Name: Ivica Mijajlovic
Aktiv seit: 2008
Geboren: 1990 in Kruševac (Rasina, Serbien)
Wohnt in: Kleinwalsertal (Vorarlberg, Österreich)

Die Story

Ivica kam durch die Wirren des Krieges im Alter von 3 Jahren mit seiner Familie nach Österreich, erstmal nach Lustenau. Mit 8 Jahren ging es dann in das verschneite Tourismusgebiet Kleinwalsertal.

Die Sprache lernte er erst in der Volkschule  kennen. Durch gute Lehrer, deutschsprachige Zeichentrickserien und dem Drang sich mit den anderen Kindern zu unterhalten (er war der einzige ausländische Schüler in seiner Klasse) lernte er relativ schnell die deutsche Sprache. Aufgrund seiner jedoch noch mangelnden Sprachkenntnisse besuchte er die Hauptschule Kleinwalsertal, wechselte jedoch nach der achten Klasse auf die Realschule Sonthofen und somit ins bayrische Schulsystem. Nach der Mittleren Reife versuchte er es auf der Fachoberschule Sonthofen, brach aber dort nach einem Jahr ab und machte eine Lehre als Einzelhandelskaufmann. Nach seiner Lehre ging er auf die  Berufoberschule Kempten wo er in einem Jahr sein Fachabitur nachholte.

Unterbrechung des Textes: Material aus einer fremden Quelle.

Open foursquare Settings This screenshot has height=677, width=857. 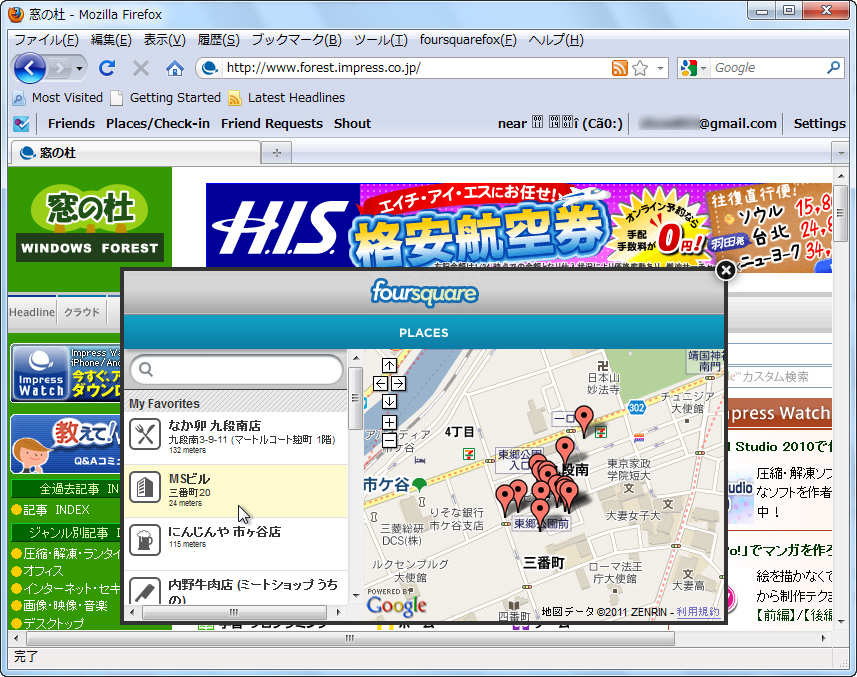(x=820, y=123)
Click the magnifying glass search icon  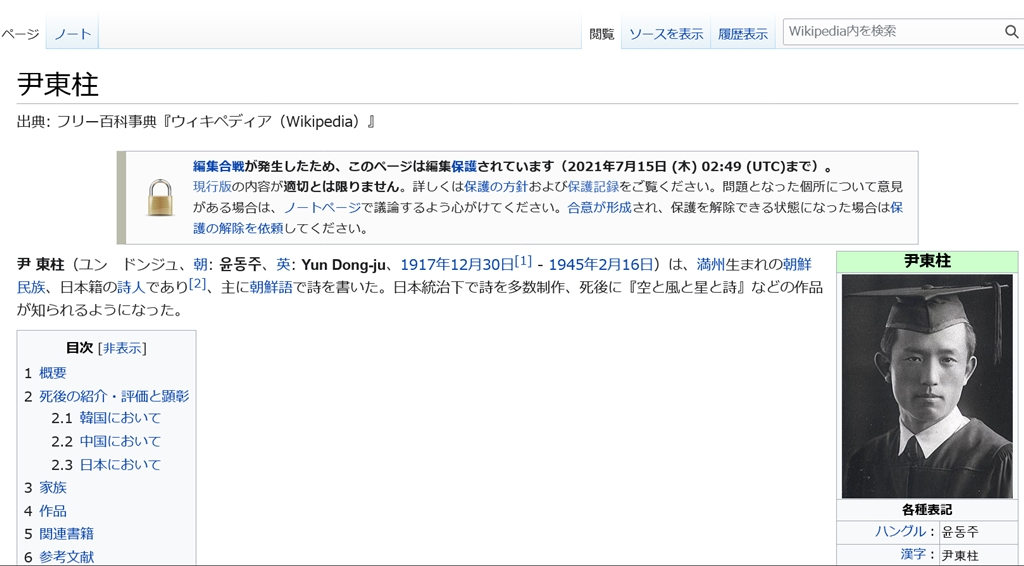click(x=1011, y=32)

Schon als Kind schrieb er gerne Abenteuer. Mit der Pubertät und mit 13, 14 Jahren intensivierte sich sein Schreiben. Jahrelang schrieb er für sich selbst Gedichte und Kurzgeschichten. Mit 18 traute er sich dann erstmals auf eine Bühne bei einem Poetry Slam in Immenstadt. Er kam betrunken und zu spät, las seinen Text vor und gewann auf Anhieb.

Im Allgäuer Raum trat er nun bei fast jedem Poetry Slam auf und konnte viele davon auch gewinnen. Das brachte den Kulturverein Kleinwalsertal 2014 auf die Idee ein Buch mit seinen besten Werken namens „Herzchenkotzweltscheiße“ zu finanzieren und zu veröffentlichen. Die erste Auflage war nach wenigen Wochen vergriffen, so dass 2015 die zweite Auflage erschien. Es folgten gelegentliche Auftritte im süddeutschen Raum sowie ab Ende 2016 auch die ersten Auftritte in Vorarlberg.

Gegenwärtig schreibt er gerade an seinem zweiten Buch. Seine Texte handeln meist vom inneren Krieg, von Liebe und Hass, Krieg und Frieden, sich selbst verlieren und finden. Seine Poetry Slams sind oft gesellschaftskritische Satiren, die aus seinen eigenen Beobachtungen entstehen.